Speaking is an art that is learned through practice. To speak well and effectively, you must think logically and coherently, according to ComMattersKenya-published How to Write on 1001 Subjects!
It pays off to carry short notes or an outline of your speech to assist you in maintaining a coherent flow as you deliver your speech.
- Know your Audience
Knowing your audience enables you to know what appeals to them and what doesn’t. This will help you in choosing appropriate vocabulary and not use what How to Write on 1001 Subjercts! refers to as “unnecessarily long or obscure words purely to impress.”
“Though a simple and concise language should be always used, an extensive vocabulary can assist greatly in the task of expressing messages clearly and unambiguously.”
- Use Appropriate Language
“A well spelled vocabulary may provide the building blocks for communication,” says How to Write on 1001 Subjects! but “grammar has been described as the mortar which holds them together.
- Don’t Rush
Great speakers do not rush through their speeches. They calculate each move and design each sentence structure in a way that gives maximum impact to the audience. Speaking slowly also gives you enough time to think before you utter your next sentence. Speaking fast is not necessarily a show of intelligence.
A great speaker is an avid thinker. Your words must not leave room for ambiguity.
- Use Humour; where possible!
There is nothing wrong about throwing a joke in the middle of a speech. A joke breaks tension; it makes the audience to feel more comfortable and also attentive. Jokes, however, should be used sparingly, based on the type of event and mood of the audience.
- Be original
Don’t try to ape another speaker. You must have a unique style that sets you apart.
- Be bold
Great speakers must know where they are going in order to command a following; you must believe in what you speak about in order to persuade your audience to act on your message.
South Africa’s Nelson Mandela and Ghana’s Kwame Nkrumah are some of the greatest orators known to have taken strong stands on their belief systems.
While Nkurumah’s “We must Unite or Die in OAU” as he called for ‘African Unity’ in Addis Ababa is a classic because of his boldness, Mandela’s “Prepared to Die” during his trial in 1962 stated that he was ready to die for his people to be liberated.
- Dress Appropriately
Your dressing will make the audience to either anticipate to listen to you or to put you off as a joker.
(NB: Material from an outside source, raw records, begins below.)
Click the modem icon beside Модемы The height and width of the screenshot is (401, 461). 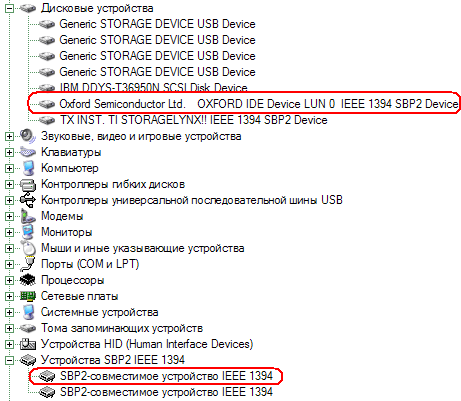[28, 216]
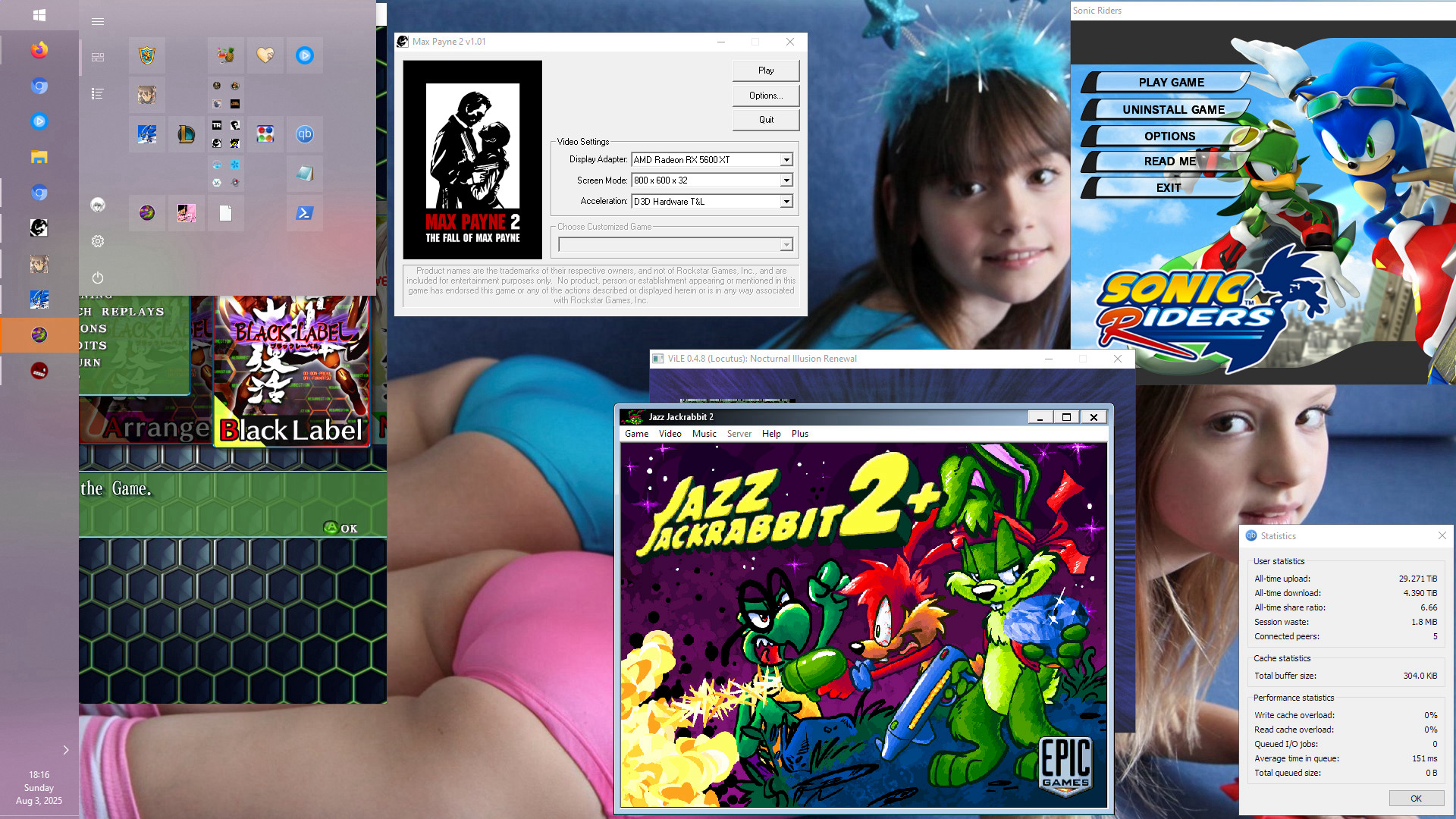Open File Explorer from the taskbar
1456x819 pixels.
click(x=39, y=157)
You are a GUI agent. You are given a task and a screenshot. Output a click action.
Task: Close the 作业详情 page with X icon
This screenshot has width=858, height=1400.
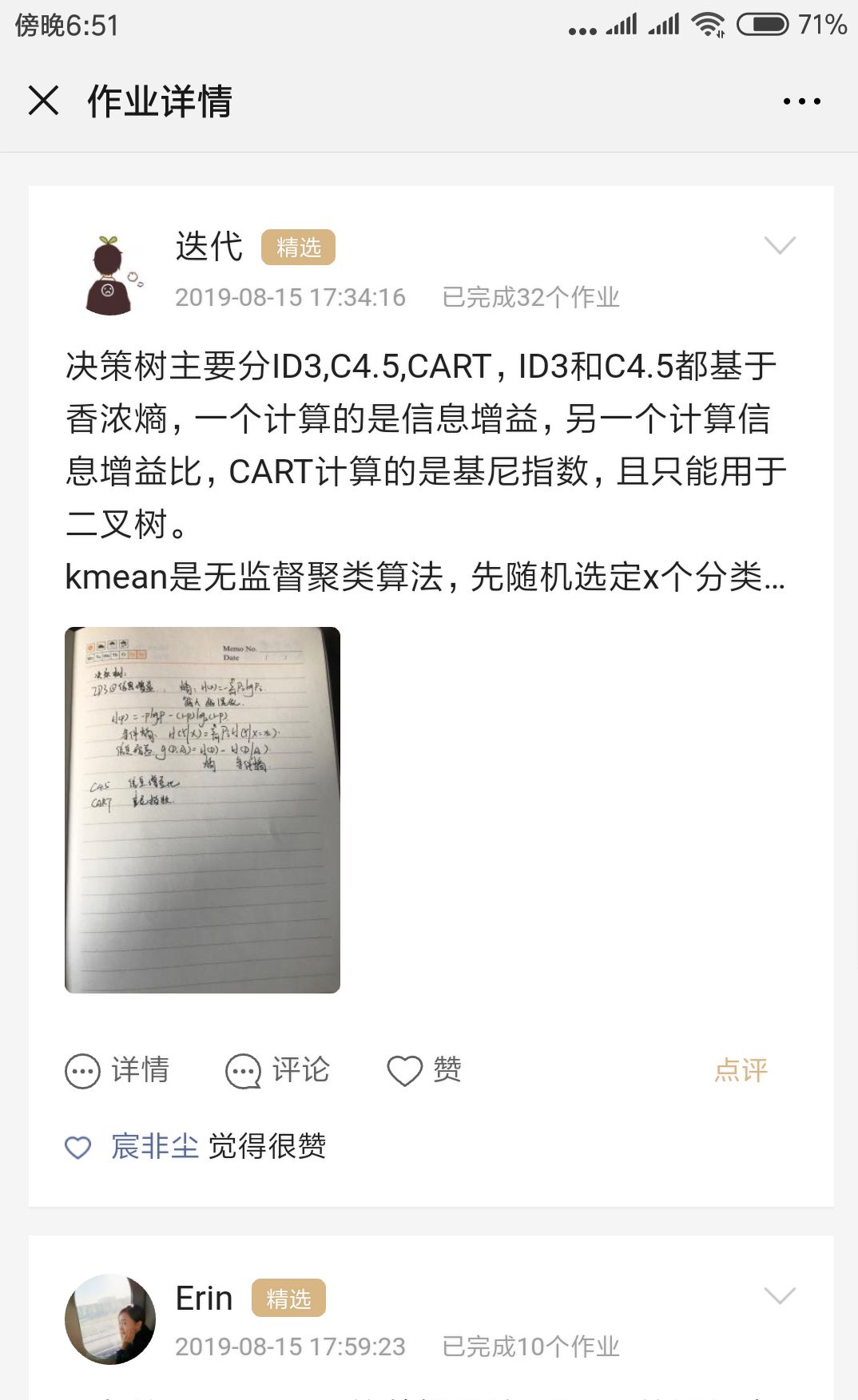[43, 101]
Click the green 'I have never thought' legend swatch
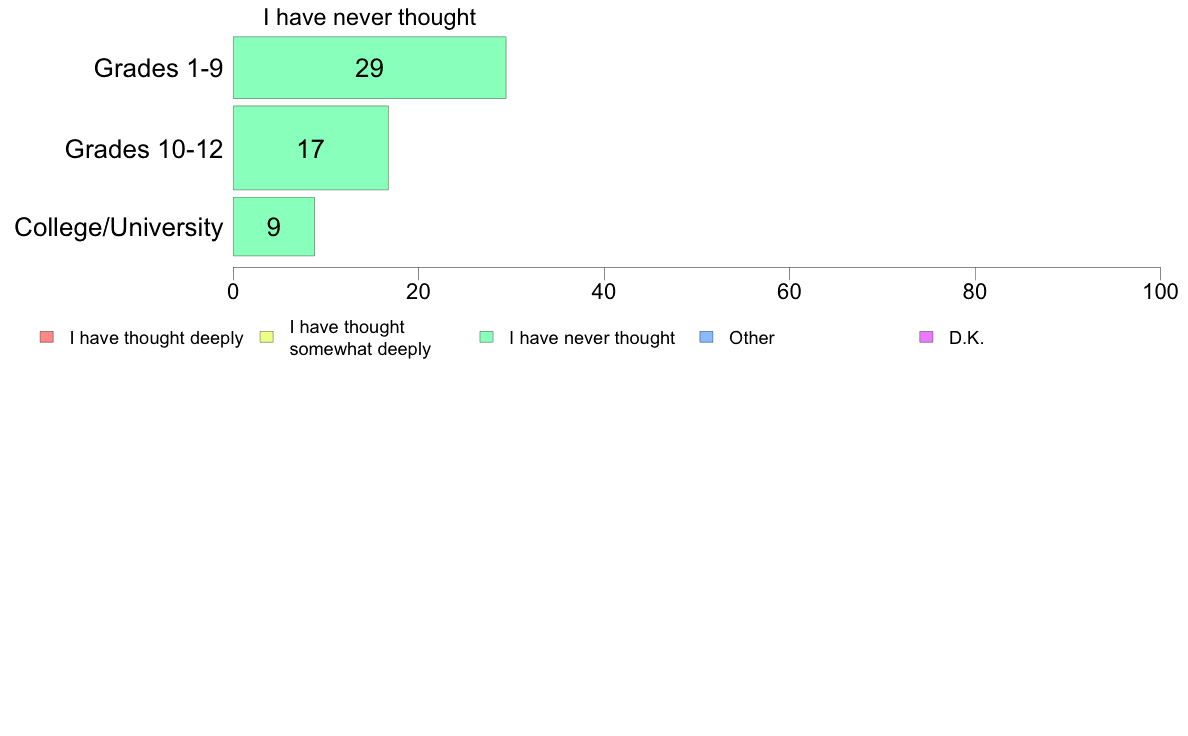 pos(486,337)
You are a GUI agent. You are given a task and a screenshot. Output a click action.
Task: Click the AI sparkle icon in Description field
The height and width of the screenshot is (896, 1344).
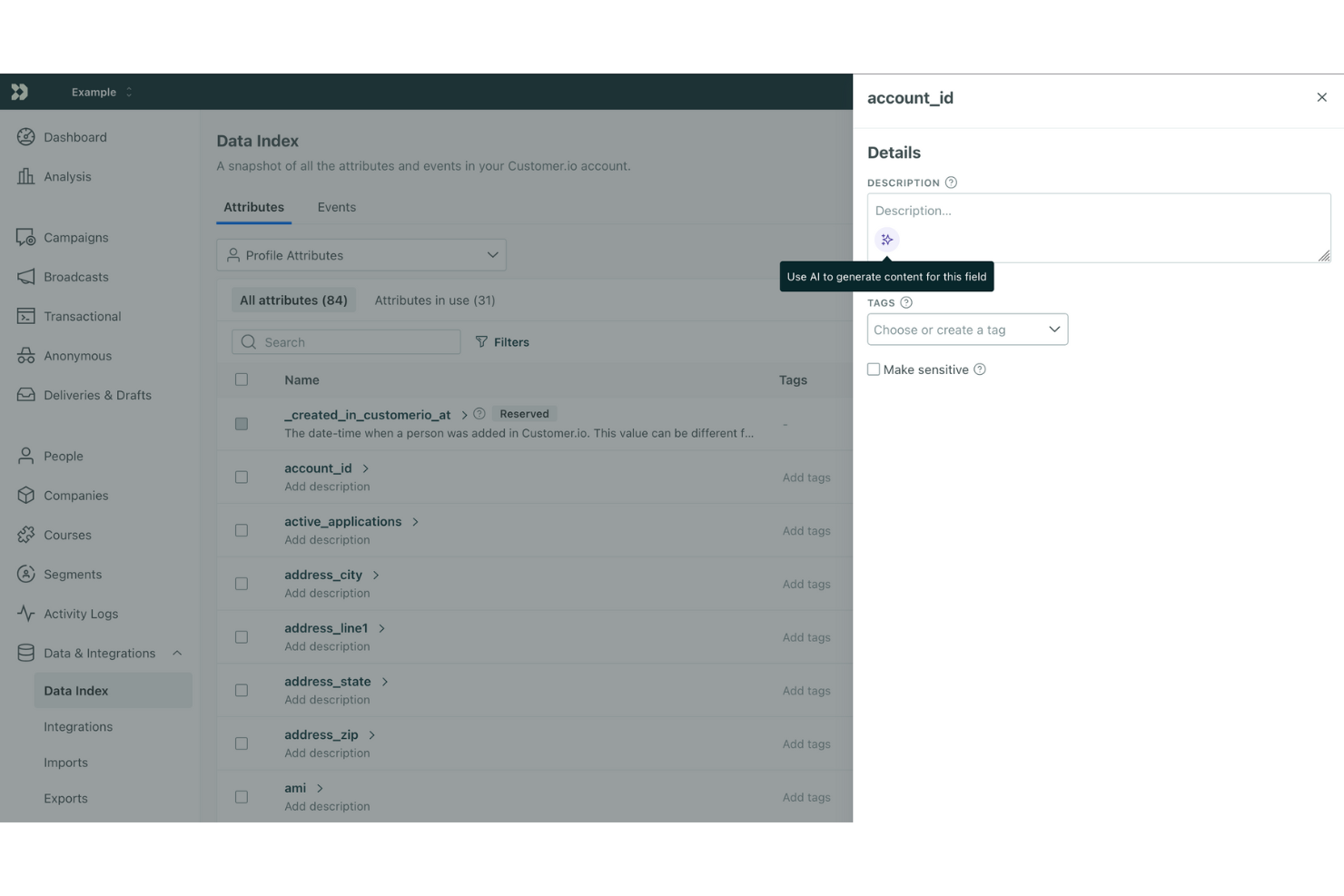[886, 239]
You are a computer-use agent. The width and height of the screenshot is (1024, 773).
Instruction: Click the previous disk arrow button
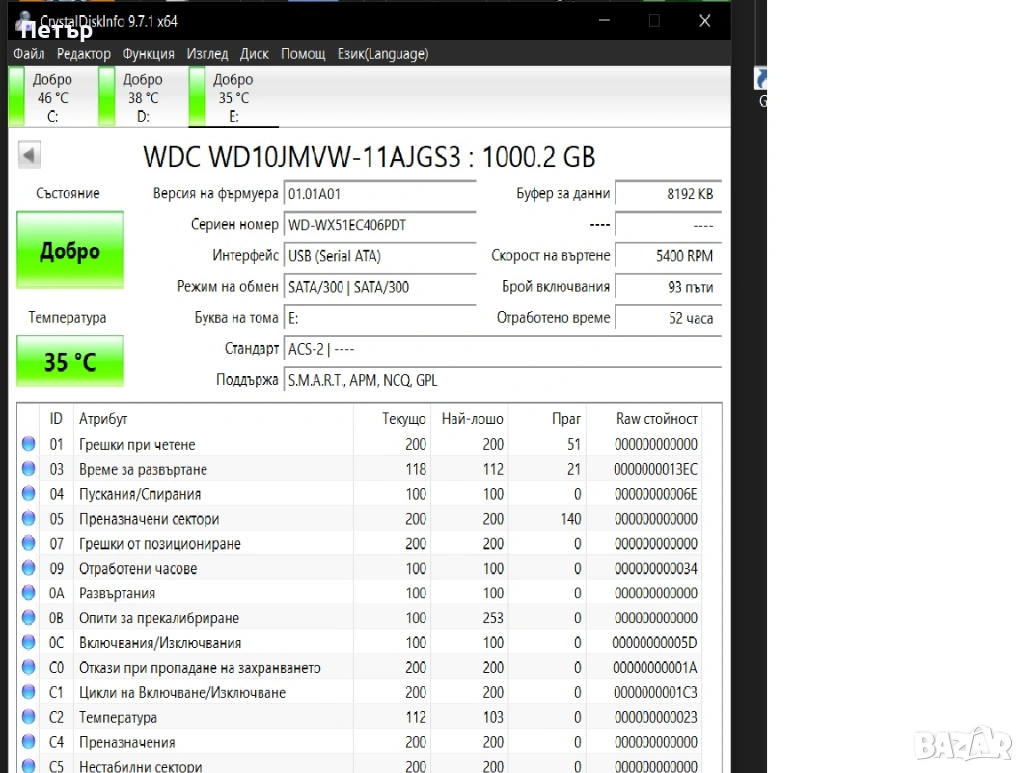click(x=29, y=156)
Dressing is communication; how you dress sends out certain messages to your listeners.
Speeches must be drafted, written, re-written, revised and rehearsed before delivery.
Watch recordings of great speakers. See how they organise their work; how they utilise their floor area; and how they make use of the non-verbal cues and learn their unique styles. Then devise your own ways while aiming to be better and original.